* Task requirements
Can you format the data below as a JSON list of strings, with one string per line, blank lines skipped, and the pictures left out?

* Dataset extract

START

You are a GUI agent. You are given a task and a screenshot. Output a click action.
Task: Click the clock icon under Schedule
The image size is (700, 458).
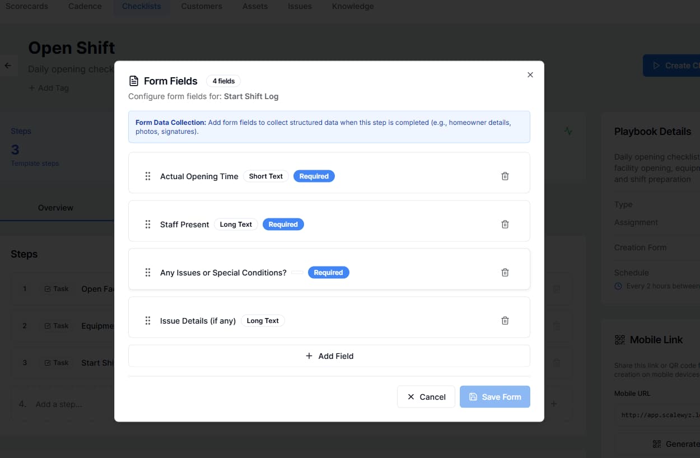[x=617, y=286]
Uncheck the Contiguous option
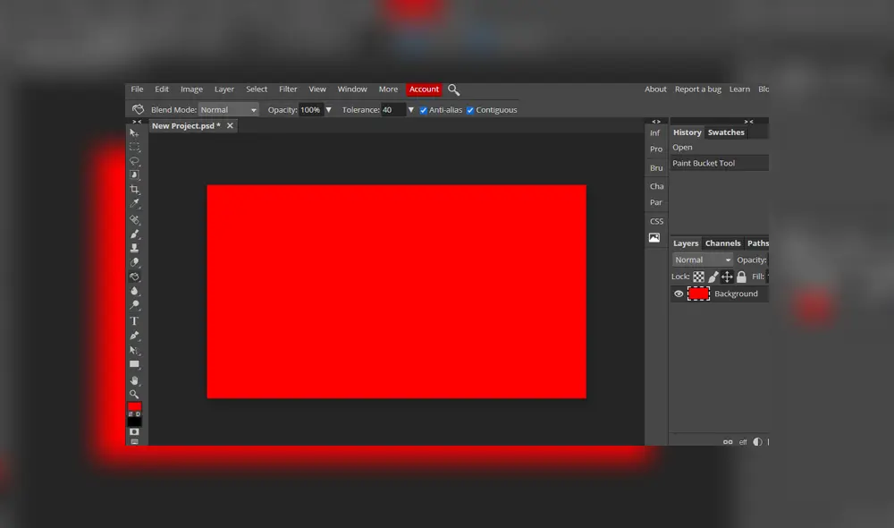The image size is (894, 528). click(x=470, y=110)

END

* Output
[
  "You are a GUI agent. You are given a task and a screenshot. Output a click action.",
  "Task: Click the clock icon under Schedule",
  "The image size is (700, 458).",
  "[x=617, y=286]",
  "Uncheck the Contiguous option",
  "The image size is (894, 528). click(x=470, y=110)"
]